Payments under the Medicare program to ASCs are made under a system whereby the Secretary of the Department of Health and Human Services determines payment amounts prospectively for various categories of medical services performed in ASCs based upon the hospital outpatient prospective payment system (“OPPS”). On July 14, 2014, CMS published a proposed rule to update the Medicare program's payment policies and rates for ASCs for calendar year (“CY”) 2015. Among other things, the proposed rule applies a 1.2% increase to the ASC payment rate for CY 2015 for ASCs that successfully report the quality measures for the ASC Quality Reporting (“ASCQR”) Program and a 0.8% decrease for ASCs that do not.
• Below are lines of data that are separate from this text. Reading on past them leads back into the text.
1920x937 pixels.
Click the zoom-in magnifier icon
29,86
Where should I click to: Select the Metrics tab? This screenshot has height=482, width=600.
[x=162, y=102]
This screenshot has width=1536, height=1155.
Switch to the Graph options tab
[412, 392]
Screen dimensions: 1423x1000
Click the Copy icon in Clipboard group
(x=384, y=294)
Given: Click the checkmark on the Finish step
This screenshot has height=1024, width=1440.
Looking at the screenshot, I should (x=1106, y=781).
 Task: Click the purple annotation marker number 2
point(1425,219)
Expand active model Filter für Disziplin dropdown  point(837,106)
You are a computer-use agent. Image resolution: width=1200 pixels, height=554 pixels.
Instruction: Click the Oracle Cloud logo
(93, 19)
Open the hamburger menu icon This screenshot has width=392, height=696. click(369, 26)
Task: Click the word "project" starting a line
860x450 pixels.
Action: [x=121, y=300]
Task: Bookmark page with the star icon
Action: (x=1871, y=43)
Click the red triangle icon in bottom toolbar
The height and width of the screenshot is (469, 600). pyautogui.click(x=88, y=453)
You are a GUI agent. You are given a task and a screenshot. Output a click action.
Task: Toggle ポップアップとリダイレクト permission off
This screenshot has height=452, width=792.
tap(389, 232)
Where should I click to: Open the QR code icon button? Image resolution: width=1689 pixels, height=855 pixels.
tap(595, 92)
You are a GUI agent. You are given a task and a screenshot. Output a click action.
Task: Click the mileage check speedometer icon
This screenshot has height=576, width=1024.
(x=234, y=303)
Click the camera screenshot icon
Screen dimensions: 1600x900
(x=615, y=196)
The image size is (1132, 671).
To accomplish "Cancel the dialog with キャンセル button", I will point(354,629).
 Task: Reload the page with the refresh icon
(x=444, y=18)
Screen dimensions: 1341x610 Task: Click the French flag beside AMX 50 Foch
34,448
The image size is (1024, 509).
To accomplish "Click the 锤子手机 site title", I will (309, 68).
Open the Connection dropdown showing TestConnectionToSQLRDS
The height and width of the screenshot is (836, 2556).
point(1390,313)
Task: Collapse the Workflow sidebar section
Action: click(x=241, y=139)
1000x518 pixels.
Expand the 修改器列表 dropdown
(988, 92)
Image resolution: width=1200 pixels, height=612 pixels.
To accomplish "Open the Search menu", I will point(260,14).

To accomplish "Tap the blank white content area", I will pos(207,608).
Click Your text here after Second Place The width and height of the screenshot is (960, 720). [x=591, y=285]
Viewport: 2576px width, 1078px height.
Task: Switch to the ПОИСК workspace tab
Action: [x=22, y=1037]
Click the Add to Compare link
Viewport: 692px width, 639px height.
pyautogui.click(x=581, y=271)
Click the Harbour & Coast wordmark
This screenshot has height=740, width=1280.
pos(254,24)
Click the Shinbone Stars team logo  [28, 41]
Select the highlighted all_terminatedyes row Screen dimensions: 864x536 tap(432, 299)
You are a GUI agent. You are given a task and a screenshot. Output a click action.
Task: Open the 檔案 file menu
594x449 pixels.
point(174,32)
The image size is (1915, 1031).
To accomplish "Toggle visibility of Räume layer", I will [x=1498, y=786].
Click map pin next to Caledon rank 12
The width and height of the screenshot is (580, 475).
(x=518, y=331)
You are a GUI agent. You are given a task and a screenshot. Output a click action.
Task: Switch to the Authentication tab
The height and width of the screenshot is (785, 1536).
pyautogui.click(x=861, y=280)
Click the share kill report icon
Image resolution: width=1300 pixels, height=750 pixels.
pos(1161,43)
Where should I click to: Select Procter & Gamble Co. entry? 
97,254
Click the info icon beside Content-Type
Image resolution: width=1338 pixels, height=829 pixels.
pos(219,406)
The increase is based on a proposed consumer price index for all urban consumers (CPI-U) update of 1.7%, which is reduced by a multi-factor productivity adjustment of 0.5%. In addition, among other things, the proposed rule also adds ten new procedures to the Medicare program’s list of ASC covered surgical procedures and adds one new quality measure to the ASCQR Program that ASCs will need to report in order to receive the full payment rate update for CY 2017 and subsequent years. CMS estimates that total Medicare payments to ASCs will increase by $243 million in CY 2015.
Our operating income margin for the three months ended June 30, 2014 increased to 15.7% from 10.0% during the three months ended June 30, 2013. During the three months ended June 30, 2014, we recorded $2.3 million of merger transaction costs related to the Merger. During the three months ended June 30, 2013, we recorded a loss of $7.7 million related to an asset sale at our surgical hospital in Austin, Texas. Excluding the impact of these items, our operating income margin was 17.3% for the three months ended June 30, 2014 and 15.8% for the three months ended June 30, 2013. This increase in the 2014 period from the 2013 period is primarily attributable to our surgical hospital in Lubbock, Texas, which we acquired in June 2012. We have made significant investments in this facility to implement new patient service lines. During 2013, these investments put pressure on our operating margins as they were not fully developed. For 2014, the new patient service lines are maturing and are positively impacting our operating margins.
You should consider the risks and uncertainties described under Item 1A of Part I of our Annual Report on Form 10-K for the fiscal year ended December 31, 2013, which we filed with the Securities and Exchange Commission on March 14, 2014, together with all other information contained or incorporated by reference in this Quarterly Report on Form 10-Q when evaluating our business and our prospects. Except as set forth below, there have been no material changes from the risk factors as previously disclosed in our Annual Report on Form 10-K for the fiscal year ended December 31, 2013. If any of the risks and uncertainties described in our Annual Report on Form 10-K or this Quarterly Report on Form 10-Q actually occurs, our business, financial condition, results of operations and our future growth prospects could be materially and adversely affected.